2.3.3. Carpentar and Salje Model

Using Landau’s theory of phase transitions [56], Carpenter and Salje [51] adopted the order parameter ($Q$) to describe the order-disorder degree of the cation exchange reaction in the spinel. For the MgAl₂O₄-spinel, the order parameter is defined as $Q=\left|X_{\mathrm{Al}}^{\mathrm{M}}-X_{\mathrm{Al}}^{\mathrm{T}}\right|=\left|X_{\mathrm{Mg}}^{\mathrm{M}}-X_{\mathrm{Mg}}^{\mathrm{T}}\right|$, where $X_{\mathrm{Al}}^{\mathrm{M}}$ is the proportion (between 0 and 1) of the Al³⁺ on the M-sites, etc. $Q$ = 0 refers to the fully disordered spinel structure, and $Q$ = 1 stands for the fully ordered structure. The value of $Q$ can be converted into the value of x by $x=\frac{2}{3}(1-Q$). Carpenter and Salje [51] expressed the $\Delta G_{\mathrm{D}}$ as:

$$\Delta G_{\mathrm{D}}=-hQ+\frac{1}{2}a\left(T-T_{\mathrm{c}}\right)Q^2+\frac{1}{6}c{Q}^6,$$

(16)

where a and c were the standard Landau coefficients, h referred to the effective field, and $T_{\mathrm{c}}$ was the critical temperature, which was related to the pairwise interaction energy between the nearest neighbors [55,57]. The physical meaning of Equation (16) corresponded to Equation (11). The term $-\frac{1}{2}a{Q}^2$ stood for the cation exchange entropy caused by the spinel cation-ordering changing from the fully disordered structure ($Q$ = 0) to the somewhat ordered structure ($Q$). Furthermore, the rest $-hQ-\frac{1}{2}a{T}_{\mathrm{c}}{Q}^2+\frac{1}{6}c{Q}^6$ referred to the cation exchange enthalpy ($\Delta H_{\mathrm{D}}$; Carpenter et al. [55]). When the cation exchange reaction in the spinel reaches its equilibrium ($\partial \Delta G_{\mathrm{D}}/\partial Q=0$), Equation (16) becomes:

$$\frac{\partial \Delta G_{\mathrm{D}}}{\partial Q}=0=-1+\frac{a}{h}\left(T-T_{\mathrm{c}}\right)Q+\frac{c}{h}{Q}^5.$$

(17)

Substituting $Q$ = 1 at 0 K into Equation (17) leads to a/h = (c/h − 1)/T_c, and Equation (17) may be rewritten as [57]:

$$T=T_{\mathrm{C}}+\frac{T_{\mathrm{C}}}{\left(c^{\prime }-1\right)Q}\left(1-c^{\prime }{Q}^5\right),$$

(18)

where $c^{\prime }=c/h$.

Using a weighted least-squares regression method, we fit our x-T data to Equation (18) and obtain $T_{\mathrm{C}}$ = 2.2(1825) K and $c^{\prime }$ = 1.00(65) (R² = 0.937) (Figure 5b). In comparison, Redfern et al. [43] obtained $T_{\mathrm{C}}$ = 445(109) K and $c^{\prime }$ = 1.62(21) for the sample S, and $T_{\mathrm{C}}$ = -122(151) K and $c^{\prime }$ = 0.87(15) for the sample N. Within uncertainty, these parameters can be viewed as identical.

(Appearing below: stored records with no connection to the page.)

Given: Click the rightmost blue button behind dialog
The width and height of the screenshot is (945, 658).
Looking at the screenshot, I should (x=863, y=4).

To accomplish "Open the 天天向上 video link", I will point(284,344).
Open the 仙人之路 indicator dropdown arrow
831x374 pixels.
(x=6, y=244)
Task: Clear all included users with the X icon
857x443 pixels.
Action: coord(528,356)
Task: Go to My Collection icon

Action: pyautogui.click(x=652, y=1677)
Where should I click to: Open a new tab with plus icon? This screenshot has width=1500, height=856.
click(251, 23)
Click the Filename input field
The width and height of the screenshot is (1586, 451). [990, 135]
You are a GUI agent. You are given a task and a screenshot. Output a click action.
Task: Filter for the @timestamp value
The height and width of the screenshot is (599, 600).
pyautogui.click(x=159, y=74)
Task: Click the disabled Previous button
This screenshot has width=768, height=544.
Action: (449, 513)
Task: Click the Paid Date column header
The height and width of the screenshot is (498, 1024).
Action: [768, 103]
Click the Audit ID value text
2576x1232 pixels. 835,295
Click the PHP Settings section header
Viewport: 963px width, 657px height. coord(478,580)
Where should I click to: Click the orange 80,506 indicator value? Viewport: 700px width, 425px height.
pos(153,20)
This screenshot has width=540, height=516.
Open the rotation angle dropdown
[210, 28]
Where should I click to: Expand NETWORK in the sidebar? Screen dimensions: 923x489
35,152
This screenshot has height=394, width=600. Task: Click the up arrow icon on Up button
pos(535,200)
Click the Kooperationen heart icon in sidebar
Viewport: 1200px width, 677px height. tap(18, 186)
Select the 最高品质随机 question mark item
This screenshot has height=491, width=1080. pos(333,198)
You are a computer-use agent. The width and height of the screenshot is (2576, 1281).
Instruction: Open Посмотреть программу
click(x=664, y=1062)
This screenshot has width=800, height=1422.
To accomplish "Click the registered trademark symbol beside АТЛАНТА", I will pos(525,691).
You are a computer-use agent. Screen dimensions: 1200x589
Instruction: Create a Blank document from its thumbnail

The Carpenter and Salje model [51] we have calibrated is compared in Figure 5b to the Navrotsky and Kleppa model [49] and the O’Neill and Navrotsky model [50] constrained above. These models are almost identical at T > ~1000 K. However, at T < ~800 K, the Carpenter and Salje model [51] shows significant difference with both the Navrotsky and Kleppa model [49] and the O’Neill and Navrotsky model [50]. On account of the lack of the x-T data at very low temperatures (T < 873 K), it is hard to judge whether the Carpenter and Salje model [51] is more appropriate or not. Besides, due to the still narrow range of our x-T data (0.18(1) < x < 0.357(60) and 873 < T < 1887 K) gathered from different data resources, the derived value of the $T_{\mathrm{C}}$ has a large uncertainty. Accurate x-T data, especially those at very low T, are badly needed in order to better constrain the parameters of these thermodynamic models, so that these models will eventually be applicable in a wide temperature range.

3. Discussion

3.1. Evaluation for the Constituent Items of $\Delta G_D$ and the Contribution of $T\Delta S_D$

The constituent items of the $\Delta G_{\mathrm{D}}$ (Equation (11)) were differently described according to their relationships with the x, with some of them sometimes neglected, which eventually resulted in different thermodynamic models. In this section, we evaluate these items in Equation (11) and discuss whether the $T\Delta S_{\mathrm{D}}$ can be neglected or not using experimental data from different research fields.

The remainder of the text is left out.